Study material:
┌────────

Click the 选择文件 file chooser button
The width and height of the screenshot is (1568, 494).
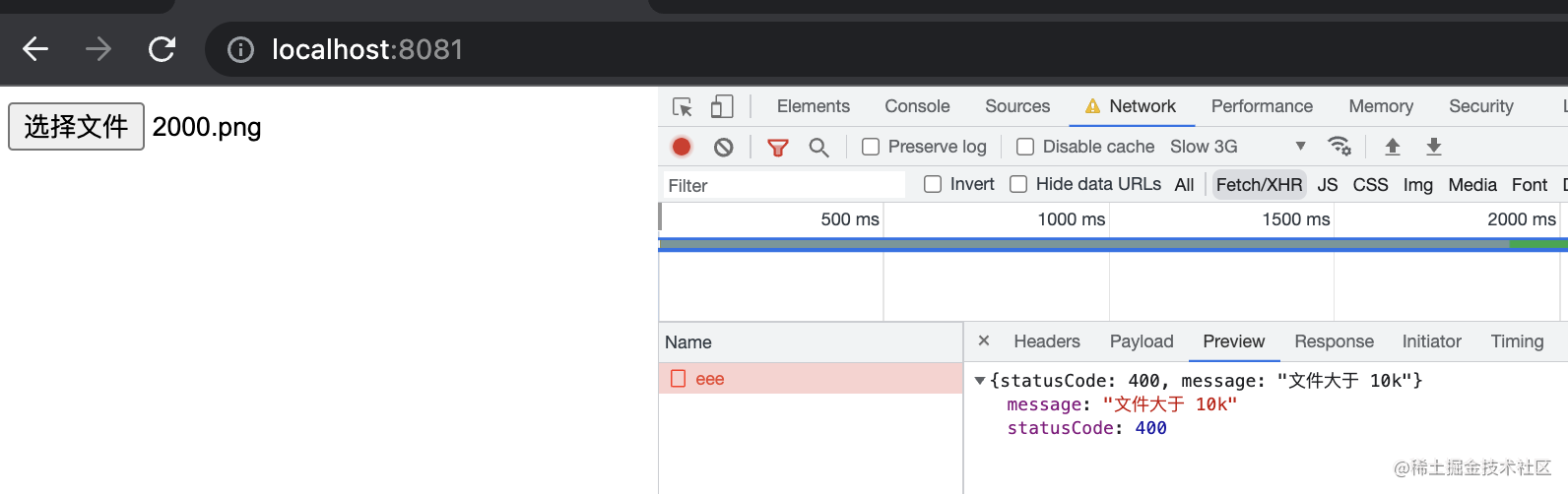[76, 127]
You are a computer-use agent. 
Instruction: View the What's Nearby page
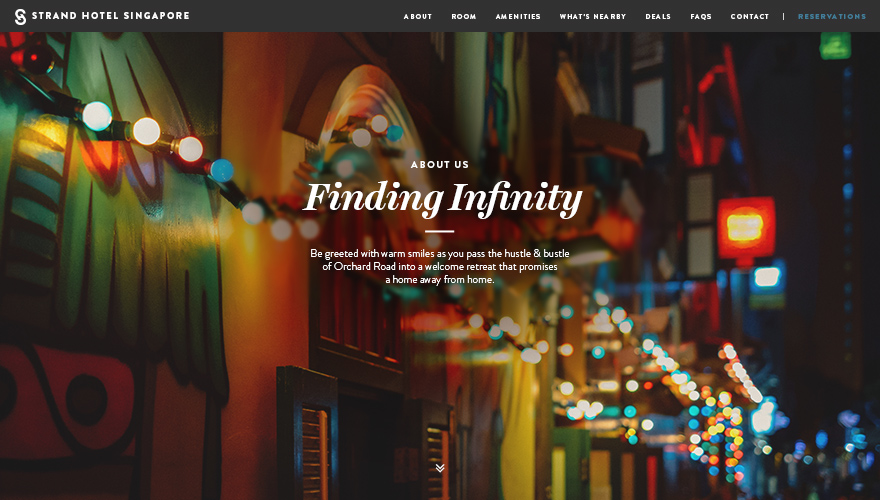coord(593,17)
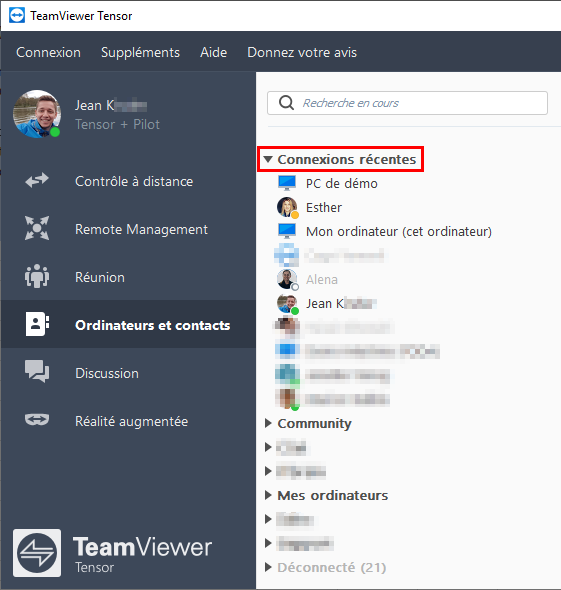Click Donnez votre avis

point(302,52)
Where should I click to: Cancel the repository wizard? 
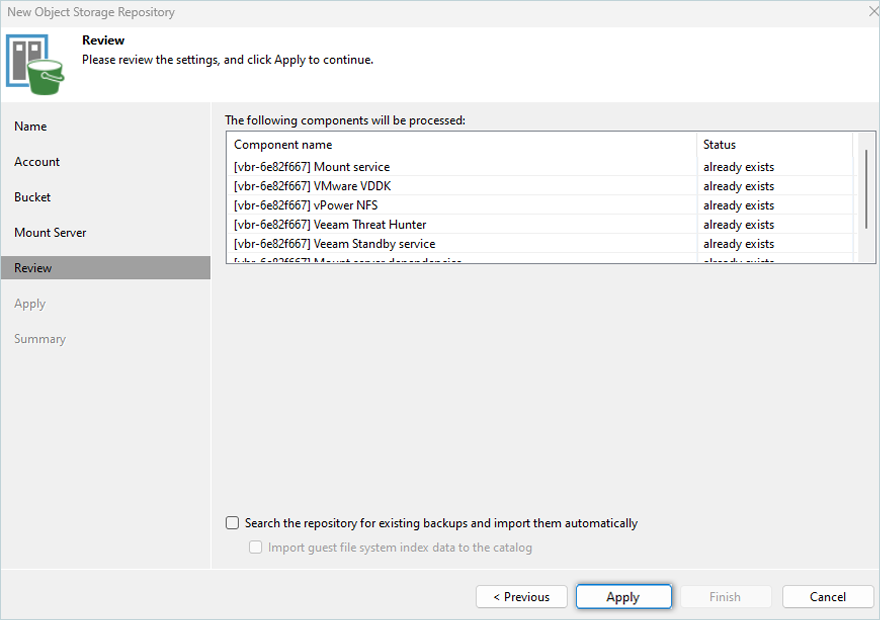(827, 597)
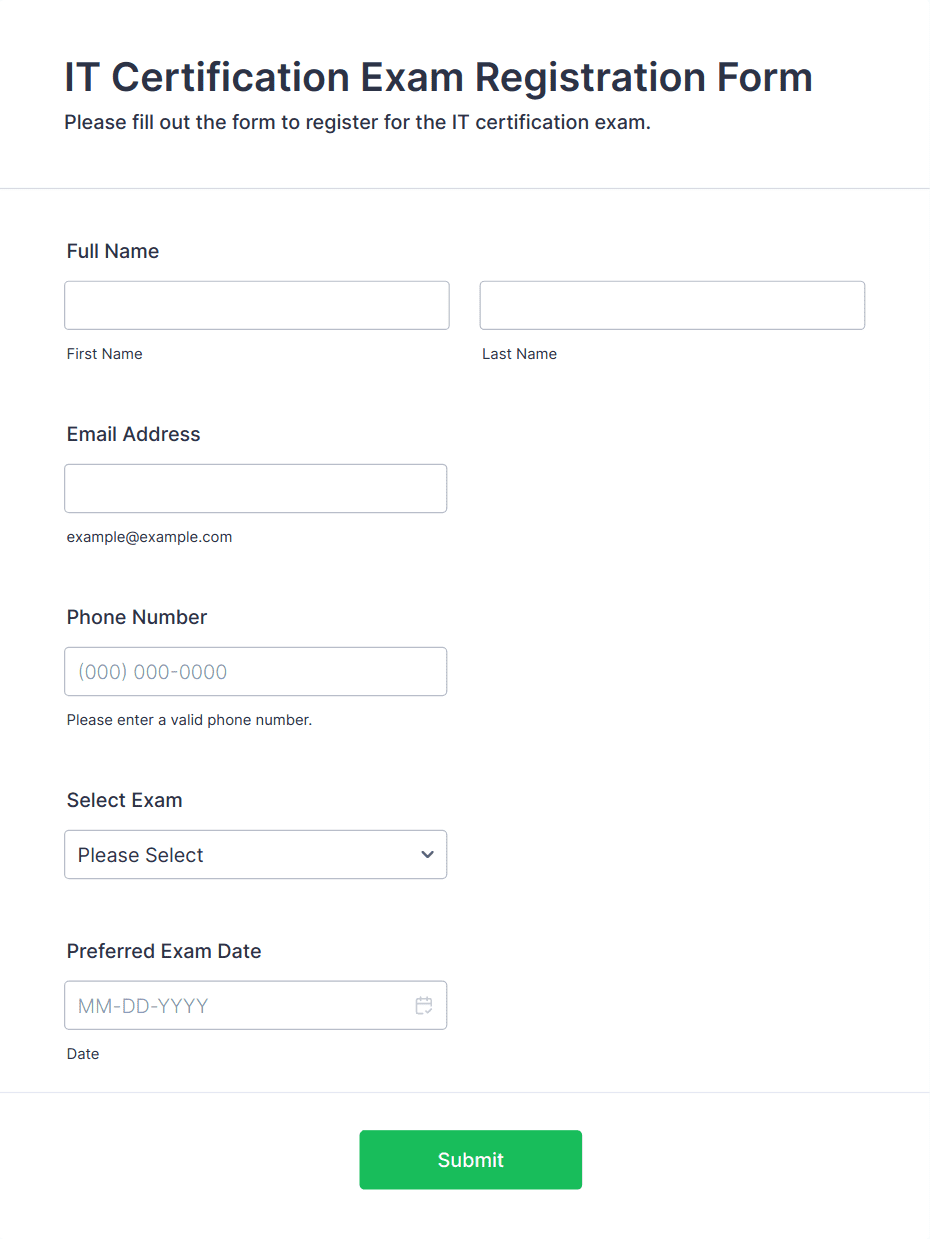This screenshot has width=930, height=1239.
Task: Click the Preferred Exam Date label
Action: pyautogui.click(x=164, y=951)
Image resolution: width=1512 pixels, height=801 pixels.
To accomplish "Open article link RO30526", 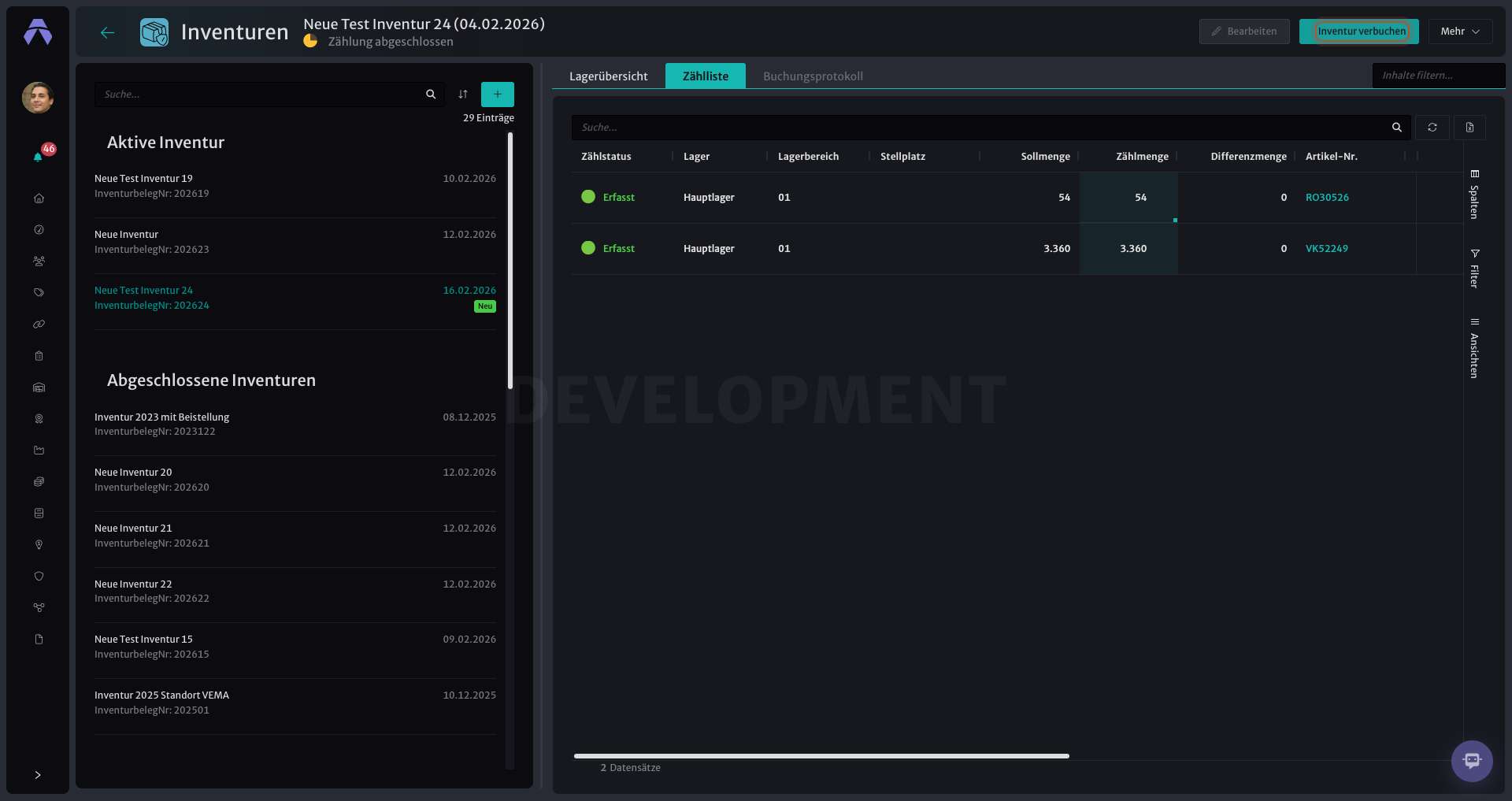I will (1327, 198).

└────────

Action item: The answer is those lines of the material above that run from the one containing "Where should I" up to and including the one containing "Image resolution: width=1512", restated exactly and without images.

Expected output:
Where should I click to: Cancel the repository wizard? 
(827, 597)
This screenshot has width=930, height=1239.
Task: Click the Preferred Exam Date label
Action: pyautogui.click(x=164, y=951)
Image resolution: width=1512 pixels, height=801 pixels.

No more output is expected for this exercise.